After saving the local IP and port and before starting @vue/cli-service programmatically in step 3A , Watcher Webpack plugin is injected in to the @vue/cli-service build process. As @vue/cli-service uses webpack in the background, we needed a custom CLI plugin that will accomplish our custom Hot/Live reloading feature.

Webpack plugin in the process does multiple things:

  • Starts a WebSocket server on initialization -> to be able emit messages to the frontend on file changes/re-build.
  • Injects a code piece (hmr-helper.js) that is ES5 compatible in to consumer project bundle -> to be able to listen to the file changes/rebuild and Hot/Live reload the page.
  • Event hook that listens to file changes/build completion to emit messages through WebSocket server.

When everything is ready, build process starts together with the WebSocket server and on file changes/rebuild code piece inside hmr-helper.js file updates the page depending on the watchMode.

# 4B. Hot/Live reloading for Legacy Projects

Hot/Live reloading feature for legacy projects have a similar process until a certain point which is mentioned in step 4A. Similar to step 4A, watcher first finds the local IP address and a free port. After that, process differs a little bit than Vue projects. As legacy projects don't have a module bundler (webpack) or a build process, injecting Hot/Live reloading part is a bit more complicated than using Webpack.

After finding the local IP and a free port, before starting to watch folder changes, Watcher starts a WebSocket server (similar to step 4A) to be able to emit file changes to the Frontend.
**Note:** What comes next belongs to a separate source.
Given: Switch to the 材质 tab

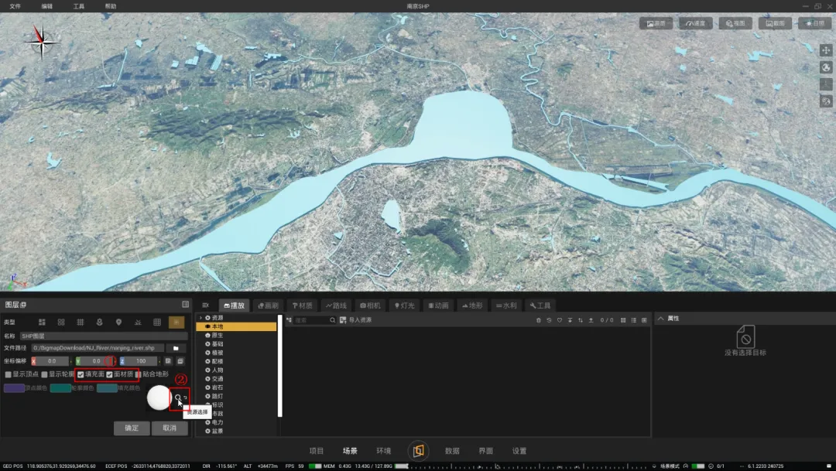Looking at the screenshot, I should (x=303, y=305).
After that, watcher copies the watched files/folders from the project to the destination folder under Pitcher Folders. If --watchMode is hot or live, watcher then runs a function called useHtmlInject and it is where things starts to get a bit more complicated. To enable Hot/Live reloading, a helper JavaScript file needs to be injected to index.html file in the destination folder, this to be able to listen to the file changes on the watcher side. As a first step, Watcher first copies hmr-helper-legacy.js file to destination folder, then tries to find index.html under (Pitcher Folders/**/DEST_FOLDER/index.html). After finding the file, watcher parses the HTML and injects hmr-helper-legacy.js in to index.html in a <script> tag. If the watcher will not find index.html file in the destination folder, HMR will not be enabled.